## YOUR TASK
Transcribe exactly every line from the one containing "Open the FAQs" down to the final line of the listing below, including both, and leave out the rest.

## PROVIDED MATERIAL
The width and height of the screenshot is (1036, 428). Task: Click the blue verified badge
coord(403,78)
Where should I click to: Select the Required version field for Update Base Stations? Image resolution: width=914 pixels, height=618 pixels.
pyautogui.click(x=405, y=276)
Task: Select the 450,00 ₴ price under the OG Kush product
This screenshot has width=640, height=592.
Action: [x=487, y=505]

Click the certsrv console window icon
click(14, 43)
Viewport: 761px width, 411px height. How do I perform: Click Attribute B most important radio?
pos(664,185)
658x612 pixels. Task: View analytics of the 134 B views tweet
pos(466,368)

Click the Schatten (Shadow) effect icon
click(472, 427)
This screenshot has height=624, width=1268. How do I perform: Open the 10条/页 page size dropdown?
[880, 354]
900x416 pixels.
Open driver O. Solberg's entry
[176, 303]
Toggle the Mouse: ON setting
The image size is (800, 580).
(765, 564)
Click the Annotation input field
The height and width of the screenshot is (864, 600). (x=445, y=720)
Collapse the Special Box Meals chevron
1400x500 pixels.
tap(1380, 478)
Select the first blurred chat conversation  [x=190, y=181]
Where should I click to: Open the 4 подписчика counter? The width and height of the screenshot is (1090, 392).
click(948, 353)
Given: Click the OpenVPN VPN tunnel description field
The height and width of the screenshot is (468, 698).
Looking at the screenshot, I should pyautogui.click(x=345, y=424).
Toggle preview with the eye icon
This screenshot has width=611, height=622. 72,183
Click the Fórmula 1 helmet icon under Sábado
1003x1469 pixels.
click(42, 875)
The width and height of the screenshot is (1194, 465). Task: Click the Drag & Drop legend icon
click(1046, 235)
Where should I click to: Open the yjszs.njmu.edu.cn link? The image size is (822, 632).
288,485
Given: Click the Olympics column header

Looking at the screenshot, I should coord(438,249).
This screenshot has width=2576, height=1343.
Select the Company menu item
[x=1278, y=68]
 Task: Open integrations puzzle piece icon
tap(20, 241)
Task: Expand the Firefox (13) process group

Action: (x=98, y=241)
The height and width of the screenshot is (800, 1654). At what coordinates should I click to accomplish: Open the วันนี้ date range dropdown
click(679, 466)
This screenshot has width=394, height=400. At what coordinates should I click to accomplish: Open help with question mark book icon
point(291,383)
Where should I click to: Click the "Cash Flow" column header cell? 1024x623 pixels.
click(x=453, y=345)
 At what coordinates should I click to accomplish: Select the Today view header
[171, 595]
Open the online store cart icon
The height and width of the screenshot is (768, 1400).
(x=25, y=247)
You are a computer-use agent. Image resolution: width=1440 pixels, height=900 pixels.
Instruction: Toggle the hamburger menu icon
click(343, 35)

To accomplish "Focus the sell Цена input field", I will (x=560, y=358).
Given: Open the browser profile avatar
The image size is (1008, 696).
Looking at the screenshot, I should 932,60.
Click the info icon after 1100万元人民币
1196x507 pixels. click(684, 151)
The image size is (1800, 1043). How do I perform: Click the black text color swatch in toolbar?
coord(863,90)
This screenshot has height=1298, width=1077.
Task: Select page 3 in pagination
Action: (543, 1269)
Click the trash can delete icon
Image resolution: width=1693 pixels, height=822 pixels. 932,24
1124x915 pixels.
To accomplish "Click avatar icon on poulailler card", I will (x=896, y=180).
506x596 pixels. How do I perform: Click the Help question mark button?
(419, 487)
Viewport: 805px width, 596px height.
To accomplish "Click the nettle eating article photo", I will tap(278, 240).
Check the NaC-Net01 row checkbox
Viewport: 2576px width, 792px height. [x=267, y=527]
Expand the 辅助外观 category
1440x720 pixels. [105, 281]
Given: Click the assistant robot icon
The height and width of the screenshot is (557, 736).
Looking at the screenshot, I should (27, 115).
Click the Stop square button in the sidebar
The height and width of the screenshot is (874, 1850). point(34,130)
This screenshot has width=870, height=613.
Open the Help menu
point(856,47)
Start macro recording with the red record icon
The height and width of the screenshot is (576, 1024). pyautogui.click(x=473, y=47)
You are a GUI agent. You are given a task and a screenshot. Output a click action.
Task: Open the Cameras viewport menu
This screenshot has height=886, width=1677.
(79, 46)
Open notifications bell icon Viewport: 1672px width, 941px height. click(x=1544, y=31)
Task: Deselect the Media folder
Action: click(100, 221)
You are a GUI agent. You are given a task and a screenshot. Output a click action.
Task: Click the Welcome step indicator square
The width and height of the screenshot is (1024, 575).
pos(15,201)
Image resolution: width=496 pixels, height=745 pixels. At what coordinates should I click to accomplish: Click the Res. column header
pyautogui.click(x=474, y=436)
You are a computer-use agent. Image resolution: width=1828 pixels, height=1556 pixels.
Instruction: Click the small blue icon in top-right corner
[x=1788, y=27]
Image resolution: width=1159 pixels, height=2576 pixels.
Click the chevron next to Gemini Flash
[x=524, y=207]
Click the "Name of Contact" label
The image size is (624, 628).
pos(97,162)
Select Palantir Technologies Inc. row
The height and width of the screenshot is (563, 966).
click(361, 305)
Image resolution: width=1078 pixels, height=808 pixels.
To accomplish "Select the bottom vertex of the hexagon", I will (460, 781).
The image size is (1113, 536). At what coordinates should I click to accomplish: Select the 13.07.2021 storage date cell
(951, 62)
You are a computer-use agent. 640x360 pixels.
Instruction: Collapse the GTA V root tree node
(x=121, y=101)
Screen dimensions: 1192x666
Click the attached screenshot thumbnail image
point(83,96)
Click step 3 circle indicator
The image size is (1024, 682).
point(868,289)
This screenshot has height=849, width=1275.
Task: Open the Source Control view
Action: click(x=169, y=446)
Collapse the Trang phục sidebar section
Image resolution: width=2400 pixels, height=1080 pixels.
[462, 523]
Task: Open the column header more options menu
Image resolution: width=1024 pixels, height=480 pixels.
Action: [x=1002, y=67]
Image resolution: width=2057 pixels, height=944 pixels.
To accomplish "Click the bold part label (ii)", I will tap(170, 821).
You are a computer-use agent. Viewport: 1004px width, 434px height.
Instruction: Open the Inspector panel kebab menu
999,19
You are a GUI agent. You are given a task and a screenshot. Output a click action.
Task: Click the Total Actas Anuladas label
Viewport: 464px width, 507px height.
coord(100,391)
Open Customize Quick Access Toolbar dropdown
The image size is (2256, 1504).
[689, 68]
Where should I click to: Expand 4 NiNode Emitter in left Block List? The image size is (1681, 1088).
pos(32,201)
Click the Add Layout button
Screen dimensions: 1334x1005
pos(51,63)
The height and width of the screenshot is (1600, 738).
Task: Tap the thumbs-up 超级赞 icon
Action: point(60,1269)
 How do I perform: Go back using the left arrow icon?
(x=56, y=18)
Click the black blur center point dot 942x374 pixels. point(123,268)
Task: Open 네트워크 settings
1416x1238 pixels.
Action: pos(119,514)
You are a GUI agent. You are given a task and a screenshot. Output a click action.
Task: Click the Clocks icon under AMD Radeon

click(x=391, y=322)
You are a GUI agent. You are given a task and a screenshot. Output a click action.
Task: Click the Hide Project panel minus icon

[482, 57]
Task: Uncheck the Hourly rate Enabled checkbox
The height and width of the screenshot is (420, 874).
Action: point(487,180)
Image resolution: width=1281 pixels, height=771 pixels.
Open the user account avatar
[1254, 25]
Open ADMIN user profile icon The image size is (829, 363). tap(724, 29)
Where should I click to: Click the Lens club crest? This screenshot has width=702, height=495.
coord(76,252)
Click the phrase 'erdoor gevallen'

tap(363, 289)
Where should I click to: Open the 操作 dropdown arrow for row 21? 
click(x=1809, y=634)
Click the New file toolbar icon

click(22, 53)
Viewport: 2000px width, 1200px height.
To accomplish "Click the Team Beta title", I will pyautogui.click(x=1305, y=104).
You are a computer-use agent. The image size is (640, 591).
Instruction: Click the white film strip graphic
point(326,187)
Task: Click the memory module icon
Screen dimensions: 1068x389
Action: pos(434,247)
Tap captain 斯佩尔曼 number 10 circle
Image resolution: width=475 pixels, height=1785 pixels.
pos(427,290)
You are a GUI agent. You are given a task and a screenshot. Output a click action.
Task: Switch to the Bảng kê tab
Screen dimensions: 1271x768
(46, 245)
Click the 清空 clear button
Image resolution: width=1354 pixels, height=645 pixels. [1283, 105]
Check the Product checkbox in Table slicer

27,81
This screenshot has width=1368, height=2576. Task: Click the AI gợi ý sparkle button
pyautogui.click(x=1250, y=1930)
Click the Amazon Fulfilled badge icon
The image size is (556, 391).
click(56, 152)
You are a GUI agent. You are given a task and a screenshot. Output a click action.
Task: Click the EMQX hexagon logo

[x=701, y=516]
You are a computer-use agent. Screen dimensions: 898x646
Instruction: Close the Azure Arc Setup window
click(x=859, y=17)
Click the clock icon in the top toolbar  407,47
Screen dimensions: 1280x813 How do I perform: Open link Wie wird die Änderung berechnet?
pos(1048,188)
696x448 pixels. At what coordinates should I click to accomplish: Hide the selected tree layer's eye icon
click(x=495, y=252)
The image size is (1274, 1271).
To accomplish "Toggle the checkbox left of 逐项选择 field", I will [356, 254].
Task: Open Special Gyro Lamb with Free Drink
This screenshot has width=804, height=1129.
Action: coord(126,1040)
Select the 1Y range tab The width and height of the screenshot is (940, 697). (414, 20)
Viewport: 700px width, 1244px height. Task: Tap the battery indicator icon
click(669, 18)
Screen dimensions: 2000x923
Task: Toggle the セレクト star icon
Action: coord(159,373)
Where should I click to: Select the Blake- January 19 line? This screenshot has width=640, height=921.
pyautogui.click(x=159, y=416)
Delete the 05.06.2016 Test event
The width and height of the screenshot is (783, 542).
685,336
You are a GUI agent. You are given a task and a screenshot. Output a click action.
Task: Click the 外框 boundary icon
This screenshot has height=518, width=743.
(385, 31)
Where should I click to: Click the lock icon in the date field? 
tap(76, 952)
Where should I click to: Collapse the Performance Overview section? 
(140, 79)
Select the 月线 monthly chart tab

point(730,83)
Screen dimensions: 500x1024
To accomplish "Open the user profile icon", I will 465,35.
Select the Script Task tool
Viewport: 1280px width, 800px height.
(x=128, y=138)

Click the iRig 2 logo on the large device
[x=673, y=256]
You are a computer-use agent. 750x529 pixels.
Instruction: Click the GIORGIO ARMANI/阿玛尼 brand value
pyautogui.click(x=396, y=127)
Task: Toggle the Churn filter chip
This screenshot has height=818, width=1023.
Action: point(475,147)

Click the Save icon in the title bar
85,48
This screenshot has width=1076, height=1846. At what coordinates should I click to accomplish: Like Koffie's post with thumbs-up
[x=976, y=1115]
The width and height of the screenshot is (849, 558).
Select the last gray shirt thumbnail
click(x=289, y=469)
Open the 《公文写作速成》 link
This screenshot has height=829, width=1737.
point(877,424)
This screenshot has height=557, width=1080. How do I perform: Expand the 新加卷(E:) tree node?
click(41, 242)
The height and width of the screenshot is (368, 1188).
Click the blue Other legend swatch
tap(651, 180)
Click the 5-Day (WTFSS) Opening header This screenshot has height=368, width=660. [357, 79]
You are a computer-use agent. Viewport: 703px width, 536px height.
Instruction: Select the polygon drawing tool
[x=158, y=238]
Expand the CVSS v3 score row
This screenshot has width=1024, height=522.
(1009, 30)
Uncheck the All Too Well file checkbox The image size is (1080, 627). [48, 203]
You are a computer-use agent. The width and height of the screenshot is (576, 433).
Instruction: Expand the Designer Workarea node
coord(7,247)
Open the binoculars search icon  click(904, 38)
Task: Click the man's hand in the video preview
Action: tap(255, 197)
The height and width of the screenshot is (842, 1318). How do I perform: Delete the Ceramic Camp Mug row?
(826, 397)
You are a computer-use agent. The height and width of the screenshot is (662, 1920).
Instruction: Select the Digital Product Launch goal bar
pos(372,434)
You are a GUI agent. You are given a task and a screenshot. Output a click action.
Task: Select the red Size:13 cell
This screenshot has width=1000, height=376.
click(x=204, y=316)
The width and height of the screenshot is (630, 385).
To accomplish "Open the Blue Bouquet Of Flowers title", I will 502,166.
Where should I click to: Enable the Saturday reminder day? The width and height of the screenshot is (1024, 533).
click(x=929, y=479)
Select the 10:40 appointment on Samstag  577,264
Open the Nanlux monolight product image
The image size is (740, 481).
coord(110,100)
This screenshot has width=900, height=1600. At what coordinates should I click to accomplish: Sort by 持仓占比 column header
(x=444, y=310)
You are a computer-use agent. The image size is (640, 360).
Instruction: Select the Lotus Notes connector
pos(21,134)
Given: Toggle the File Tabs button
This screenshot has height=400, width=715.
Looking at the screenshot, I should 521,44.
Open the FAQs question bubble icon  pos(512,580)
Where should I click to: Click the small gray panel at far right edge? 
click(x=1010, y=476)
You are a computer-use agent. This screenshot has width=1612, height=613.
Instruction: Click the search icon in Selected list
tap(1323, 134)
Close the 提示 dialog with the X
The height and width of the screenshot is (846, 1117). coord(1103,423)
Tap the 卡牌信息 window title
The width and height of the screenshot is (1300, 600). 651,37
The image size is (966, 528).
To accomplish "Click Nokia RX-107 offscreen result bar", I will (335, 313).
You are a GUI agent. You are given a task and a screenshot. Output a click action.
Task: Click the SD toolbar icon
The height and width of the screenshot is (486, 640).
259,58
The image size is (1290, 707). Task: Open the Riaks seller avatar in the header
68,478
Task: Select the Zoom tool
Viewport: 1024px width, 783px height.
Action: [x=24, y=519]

## RESPONSE BELOW
Open the FAQs question bubble icon  pos(512,580)
Where should I click to: Click the small gray panel at far right edge? 
click(x=1010, y=476)
You are a computer-use agent. This screenshot has width=1612, height=613.
Instruction: Click the search icon in Selected list
tap(1323, 134)
Close the 提示 dialog with the X
The height and width of the screenshot is (846, 1117). coord(1103,423)
Tap the 卡牌信息 window title
The width and height of the screenshot is (1300, 600). 651,37
The image size is (966, 528).
To accomplish "Click Nokia RX-107 offscreen result bar", I will (335, 313).
You are a GUI agent. You are given a task and a screenshot. Output a click action.
Task: Click the SD toolbar icon
The height and width of the screenshot is (486, 640).
259,58
The image size is (1290, 707). Task: Open the Riaks seller avatar in the header
68,478
Task: Select the Zoom tool
Viewport: 1024px width, 783px height.
Action: [x=24, y=519]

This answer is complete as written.